The spectacle of that mild old lady creeping along the balcony after midnight to peer through a closed screen door and observe by moonlight a sleeping Hindu would be ludicrous if the eventual result hadn't been so shattering to her brave old spirit. Early one morning - it was the hour of the false dawn, I think: there was an unnatural light in my room - I was awakened by a violent tug. I rolled over, opened my eyes, and discovered that it was Grandma who was standing over my bed. She was dressed in a night shift and was barefooted and trembling with rage. "He's risen, he's risen!" she almost screamed at me.
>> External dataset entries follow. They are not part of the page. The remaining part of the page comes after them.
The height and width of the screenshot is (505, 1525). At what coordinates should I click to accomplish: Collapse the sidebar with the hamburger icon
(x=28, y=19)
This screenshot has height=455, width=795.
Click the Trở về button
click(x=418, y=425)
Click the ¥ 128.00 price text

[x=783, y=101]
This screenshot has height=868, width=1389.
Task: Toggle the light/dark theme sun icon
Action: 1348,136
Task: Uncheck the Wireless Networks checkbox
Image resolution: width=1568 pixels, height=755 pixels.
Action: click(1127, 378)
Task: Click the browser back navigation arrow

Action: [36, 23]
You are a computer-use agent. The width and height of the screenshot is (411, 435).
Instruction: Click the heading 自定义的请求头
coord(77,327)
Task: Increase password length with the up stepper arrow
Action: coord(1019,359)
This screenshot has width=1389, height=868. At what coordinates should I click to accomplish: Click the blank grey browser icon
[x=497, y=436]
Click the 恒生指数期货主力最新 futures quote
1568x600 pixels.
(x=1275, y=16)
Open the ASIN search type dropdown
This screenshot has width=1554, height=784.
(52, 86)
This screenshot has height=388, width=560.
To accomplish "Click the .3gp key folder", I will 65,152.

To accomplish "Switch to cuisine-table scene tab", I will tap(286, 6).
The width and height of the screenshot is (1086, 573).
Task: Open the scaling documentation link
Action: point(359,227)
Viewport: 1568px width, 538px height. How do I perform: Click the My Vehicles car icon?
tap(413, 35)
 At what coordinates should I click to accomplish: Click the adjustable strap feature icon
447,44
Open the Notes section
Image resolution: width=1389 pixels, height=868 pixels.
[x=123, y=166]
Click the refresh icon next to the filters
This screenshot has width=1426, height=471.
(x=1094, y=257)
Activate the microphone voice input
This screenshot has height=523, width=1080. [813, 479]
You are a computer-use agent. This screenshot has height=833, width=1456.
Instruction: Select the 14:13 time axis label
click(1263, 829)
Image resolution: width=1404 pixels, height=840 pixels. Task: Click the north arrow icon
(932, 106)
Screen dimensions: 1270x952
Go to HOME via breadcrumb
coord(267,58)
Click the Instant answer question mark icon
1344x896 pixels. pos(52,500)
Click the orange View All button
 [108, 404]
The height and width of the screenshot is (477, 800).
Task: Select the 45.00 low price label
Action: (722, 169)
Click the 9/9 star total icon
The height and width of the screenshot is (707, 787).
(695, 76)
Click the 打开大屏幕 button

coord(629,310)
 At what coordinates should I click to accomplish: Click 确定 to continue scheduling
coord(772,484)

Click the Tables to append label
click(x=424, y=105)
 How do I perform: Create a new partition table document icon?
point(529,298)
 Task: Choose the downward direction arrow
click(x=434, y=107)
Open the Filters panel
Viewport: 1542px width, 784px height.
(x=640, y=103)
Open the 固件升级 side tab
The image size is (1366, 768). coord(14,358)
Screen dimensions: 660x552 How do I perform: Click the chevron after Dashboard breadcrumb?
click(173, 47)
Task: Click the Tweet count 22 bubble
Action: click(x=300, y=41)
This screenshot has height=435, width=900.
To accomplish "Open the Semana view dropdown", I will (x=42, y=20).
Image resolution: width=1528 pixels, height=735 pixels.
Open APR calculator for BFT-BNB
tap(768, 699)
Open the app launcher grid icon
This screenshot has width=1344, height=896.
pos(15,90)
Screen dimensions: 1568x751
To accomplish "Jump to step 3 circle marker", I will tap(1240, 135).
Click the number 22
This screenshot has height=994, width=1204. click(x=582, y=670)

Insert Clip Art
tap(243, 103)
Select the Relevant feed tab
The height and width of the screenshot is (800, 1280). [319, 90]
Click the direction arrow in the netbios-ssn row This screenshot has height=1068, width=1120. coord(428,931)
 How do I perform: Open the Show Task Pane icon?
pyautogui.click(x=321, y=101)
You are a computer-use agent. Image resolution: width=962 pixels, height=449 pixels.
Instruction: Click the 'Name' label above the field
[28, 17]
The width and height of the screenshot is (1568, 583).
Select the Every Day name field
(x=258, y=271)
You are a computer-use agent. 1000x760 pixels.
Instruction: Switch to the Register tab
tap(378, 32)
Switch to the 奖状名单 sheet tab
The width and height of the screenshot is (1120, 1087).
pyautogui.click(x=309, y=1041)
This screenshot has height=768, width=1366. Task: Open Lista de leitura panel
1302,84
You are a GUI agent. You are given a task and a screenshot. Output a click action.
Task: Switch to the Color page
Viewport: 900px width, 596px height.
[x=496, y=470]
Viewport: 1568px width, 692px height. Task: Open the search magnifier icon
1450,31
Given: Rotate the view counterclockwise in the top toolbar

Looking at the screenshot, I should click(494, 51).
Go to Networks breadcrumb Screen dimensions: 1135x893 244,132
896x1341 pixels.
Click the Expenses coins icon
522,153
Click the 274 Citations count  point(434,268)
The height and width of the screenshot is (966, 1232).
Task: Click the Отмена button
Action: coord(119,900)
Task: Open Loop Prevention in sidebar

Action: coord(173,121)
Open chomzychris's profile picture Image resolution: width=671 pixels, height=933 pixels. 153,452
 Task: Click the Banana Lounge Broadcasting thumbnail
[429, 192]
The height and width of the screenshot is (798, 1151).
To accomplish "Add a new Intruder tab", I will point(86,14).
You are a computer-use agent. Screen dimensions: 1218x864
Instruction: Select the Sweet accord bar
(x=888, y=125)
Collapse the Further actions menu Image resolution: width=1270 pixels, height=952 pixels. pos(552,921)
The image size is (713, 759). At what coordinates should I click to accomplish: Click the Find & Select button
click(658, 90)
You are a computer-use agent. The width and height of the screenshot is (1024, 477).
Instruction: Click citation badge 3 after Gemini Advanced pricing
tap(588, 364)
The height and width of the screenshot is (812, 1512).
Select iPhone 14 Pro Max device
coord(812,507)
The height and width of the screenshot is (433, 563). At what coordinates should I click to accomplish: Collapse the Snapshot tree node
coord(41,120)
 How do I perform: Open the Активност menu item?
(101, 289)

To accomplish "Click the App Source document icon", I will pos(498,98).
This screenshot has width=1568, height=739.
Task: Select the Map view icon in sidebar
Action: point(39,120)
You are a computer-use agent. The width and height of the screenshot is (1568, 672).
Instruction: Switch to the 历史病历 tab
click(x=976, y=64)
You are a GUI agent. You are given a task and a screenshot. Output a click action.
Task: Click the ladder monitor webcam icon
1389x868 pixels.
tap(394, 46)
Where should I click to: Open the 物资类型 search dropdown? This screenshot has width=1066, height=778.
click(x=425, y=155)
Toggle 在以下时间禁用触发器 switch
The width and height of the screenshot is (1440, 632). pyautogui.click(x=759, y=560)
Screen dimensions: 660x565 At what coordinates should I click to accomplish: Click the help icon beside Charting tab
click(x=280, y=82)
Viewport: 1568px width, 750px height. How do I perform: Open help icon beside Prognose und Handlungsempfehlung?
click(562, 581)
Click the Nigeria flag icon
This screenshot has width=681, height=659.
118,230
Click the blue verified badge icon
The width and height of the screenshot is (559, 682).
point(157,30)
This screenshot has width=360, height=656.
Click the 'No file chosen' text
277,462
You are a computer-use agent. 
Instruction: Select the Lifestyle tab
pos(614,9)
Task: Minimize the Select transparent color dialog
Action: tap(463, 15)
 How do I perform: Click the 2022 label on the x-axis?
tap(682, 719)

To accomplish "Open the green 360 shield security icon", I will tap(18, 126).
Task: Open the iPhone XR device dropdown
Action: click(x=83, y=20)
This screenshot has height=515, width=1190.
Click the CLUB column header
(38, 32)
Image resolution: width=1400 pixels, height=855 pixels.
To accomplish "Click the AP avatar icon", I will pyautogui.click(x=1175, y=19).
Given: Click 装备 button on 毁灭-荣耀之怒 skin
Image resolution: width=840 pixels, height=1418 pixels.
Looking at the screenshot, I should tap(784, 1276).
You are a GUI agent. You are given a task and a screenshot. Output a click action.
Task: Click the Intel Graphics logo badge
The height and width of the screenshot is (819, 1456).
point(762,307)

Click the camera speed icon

It occurred to me that she might have been cooking all night and had eccentrically baked a cake. "What's risen?"
"The savage! The demon you brought to the house!"
I heaved to a sitting position and now realized that Mr. Isaacs was standing behind her. In the half light he looked as sleepy and bewildered as I felt. Presumably she had roused him first - he had by God's grace chosen this night of all nights to spend at the house - and had only given him time to throw his frock coat over his night shirt before rushing him to me. He too was barefooted and his beard was uncombed but he hadn't forgotten his fur hat. "The demons!" Grandma was now screaming. "Your friends, the demons!" She clutched at me savagely. There were other cries of alarm from up and down the ground-floor corridor as my father and mother, my brothers and Josey, perhaps thinking that the house had been burgled, came running from their rooms. Ernst, also aroused in the study, began to bark. I looked at Mr. Isaacs, who raised his shoulders in a shrug. "What demons, for God's sake?"
Instead of answering she grabbed me by the elbow and almost hoisted me from the bed. There was the strength of ten thousand demons in that little old woman. She then whirled on her bare feet and ran back up the stairs. Mr. Isaacs and I followed dumbly, with the rest of my family crowding behind us. "The Hindu's risen," I told them. "God knows what she means." Josey and the police dog, who now had been silenced, protected our rear. "What does she mean?" I whispered to Mr. Isaacs as we trailed Grandma across her bedroom and through the door to the outside balcony. "She caught him praying," he said indistinctly. "Praying?" I asked. "What's wrong with that?" Grandma had rushed on ahead and was now glaring - a fierce, stooped little figure in her white night shift - through Brahmachari's screen. "Burglars?" panted my father, who had brushed past us to join her. "Where are they?" He was carrying a shotgun. A moment later we were overtaken and passed by the rest of my family, all in various states of undress and each of them armed - my mother with her pocketbook, my brothers with boat hooks and a fish net, and Josey with Ernst on a chain. "Well?" I asked Mr. Isaacs as we hurried over to join them. "What's wrong with praying?"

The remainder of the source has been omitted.